Wer von der Bundesrepublik als einer Republik des Verzichts spricht, sollte vom Verhältnis des Verzichts zu den realpolitischen Möglichkeiten der jüngeren Vergangenheit nicht schweigen, und diese Möglichkeiten waren natürlich angesichts des Desasters von 1945 für alle deutschen Nachfolgestaaten extrem begrenzt. Als Karl Renner im April 1945 zum wiederholten Mal das Amt eines Kanzlers der Republik Österreich übernahm, da tat er das als erklärter Deutschösterreicher daher nicht, ohne seine Mitarbeiter daran zu erinnern, daß an der erneuten deutschen Teilung durch die Abspaltung Österreichs nichts zu ändern sei. Das sei international auf Großmachtebene so beschlossen, dagegen sei nichts auszurichten und so hart es auch für den einzelnen sein würde, man müßte eben das beste daraus machen.
Der selbsterklärte Realpolitiker Konrad Adenauer bot dagegen als Kanzler der Bundesrepublik seinen ganzen Elan auf, als in den ersten Bundestagssitzungen 1949 gelegentlich von Abgeordnetenseite die Erinnerungen daran auftauchten, daß die neu konstituierte Bundesrepublik als größer deutscher Reststaat angesichts des Fehlens völkerrechtlicher Abmachungen sehr gut auch für Österreich und die Sudetengebiete sprechen könnte.

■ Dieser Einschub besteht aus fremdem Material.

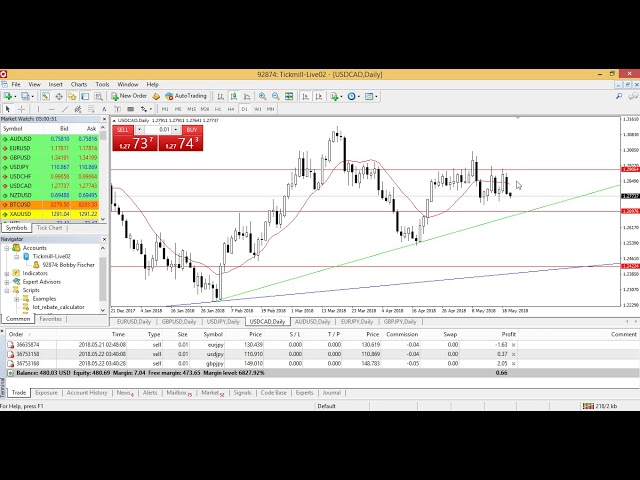Collapse the Accounts tree node
Screen dimensions: 640x480
pos(6,247)
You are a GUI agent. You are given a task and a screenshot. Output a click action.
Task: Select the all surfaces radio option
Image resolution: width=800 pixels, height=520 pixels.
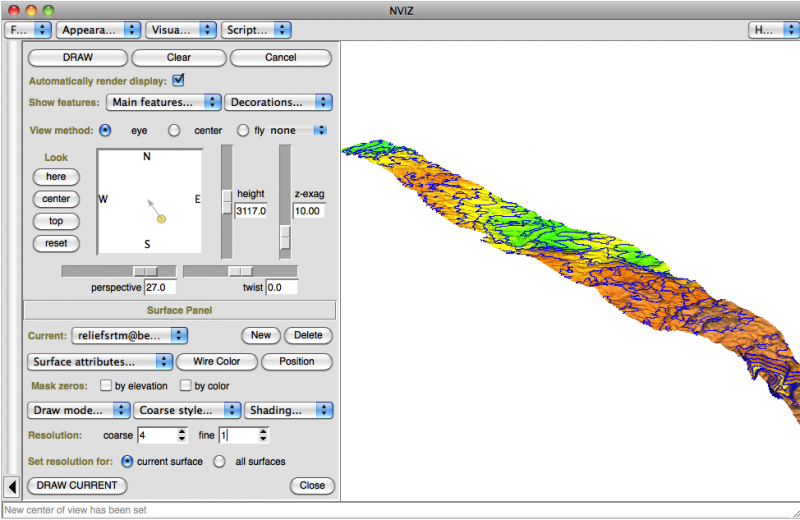point(219,462)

Allerdings wies er jeden Versuch in diese Richtung nicht nur aus außenpolitischem Kalkül zurück, sondern zudem aus kleindeutsch sozialisierter Überzeugung.
Schließlich ließ man sich in der Bundesrepublik Deutschland von den Alliierten die Vorstellung eines angeblich weiterbestehenden Deutschen Reichs in den Grenzen von 1937 aufdrängen, was eine ganz eigentümliche Kombination aus illusorischer Nostalgie und vorauseilendem Verzicht darstellte. Irgendwo weiterbestehen mußte dieses Reich aus alliierter Sicht ohnehin, denn irgendwann sollte ja jemand einen Friedensvertrag unterzeichnen, und das konnte eigentlich nur ein Vertreter des früheren Kriegsgegners sein, eines Kriegsgegners, der deshalb zwangsläufig bis zu diesem Zeitpunkt weiterbestehen mußte.

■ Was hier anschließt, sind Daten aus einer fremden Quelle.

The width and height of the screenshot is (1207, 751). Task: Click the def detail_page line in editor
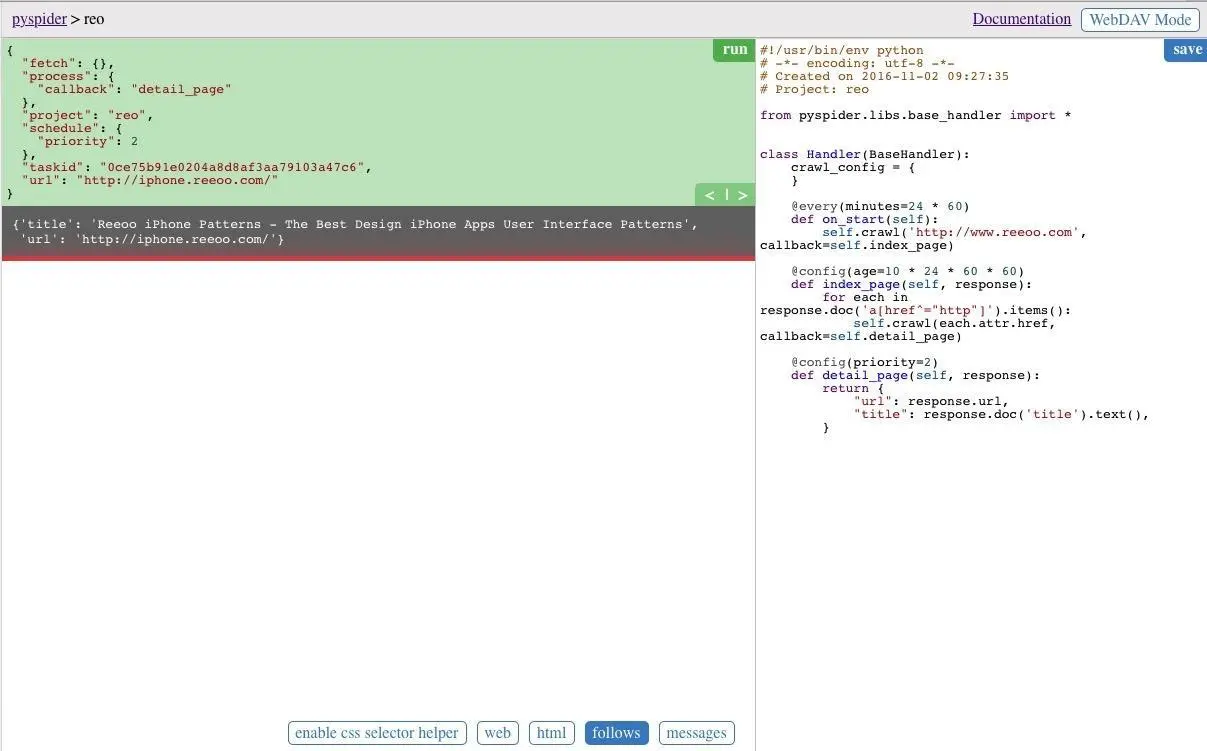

Politische Wunschvorstellungen
Daher wurde in keiner der alliierten Nachkriegserklärungen je behauptet, das Deutsche Reich sei untergegangen, nur – dieses Deutsche Reich hatte am 31. August 1939 über allgemein, auch von den kommenden Kriegsgegnern anerkannte Grenzen verfügt, und das waren andere als die von 1937.
Auf die Erinnerung daran und Konsequenzen daraus verzichteten Regierung wie Opposition und Gesellschaft. Selbst die Zeitgeschichtsforschung tat sich schwer damit, auch nur eine Zweistaatenperspektive zu bewahren und Karl Dietrich Erdmann war offenbar der einzige Historiker, der – Mitte der 1980er Jahre – das Projekt einer gesamtdeutschen Geschichte aller drei nach 1945 etablierten Staaten anging. Wenn es dagegen aus politischen Kreisen gelegentlich hieß, „Verzicht ist Verrat“, so meinten auch die Herren Ollenhauer und Brandt genau wie Adenauer eigentlich nur den Verzicht auf ein Deutschland in den Grenzen von 1937.
Aber auch diese Einstellung bröckelte zusehends mit der Herausbildung der besonderen bundesdeutschen Identität, die unter den drei deutschen Teilstaaten die alleinige Verantwortung für die Vergangenheit zu übernehmen gedachte und die laufenden Kosten aus dem eigenen aktuellen Fundus bestreiten wollte, ohne völkerrechtliche Würdigung des Vorausgegangenen.
Obwohl er eine Begründung in den realen Machtverhältnissen findet, erstaunt dennoch der fast völlige Verzicht auf eine gesamtdeutsche Perspektive in Politikwissenschaft, Zeitgeschichtsforschung und eben in der Erinnerungskultur der Bundesrepublik. Es war zu jeder Zeit ein Mißverständnis, aus einem weiterbestehenden Deutschen Reich offensive politische Wunschvorstellungen ableiten zu können. Wer aber die Verantwortung für alles übernehmen sollte, der tat eigentlich gut daran, den Blick auf das ursprüngliche Ganze jederzeit zu bewahren. Und sei es nur, um sich selbst und andere vollständig daran zu erinnern, was völkerrechtlich die Norm wäre, auf was bereits verzichtet wurde und was das eigentlich mal war – „ganz Deutschland“.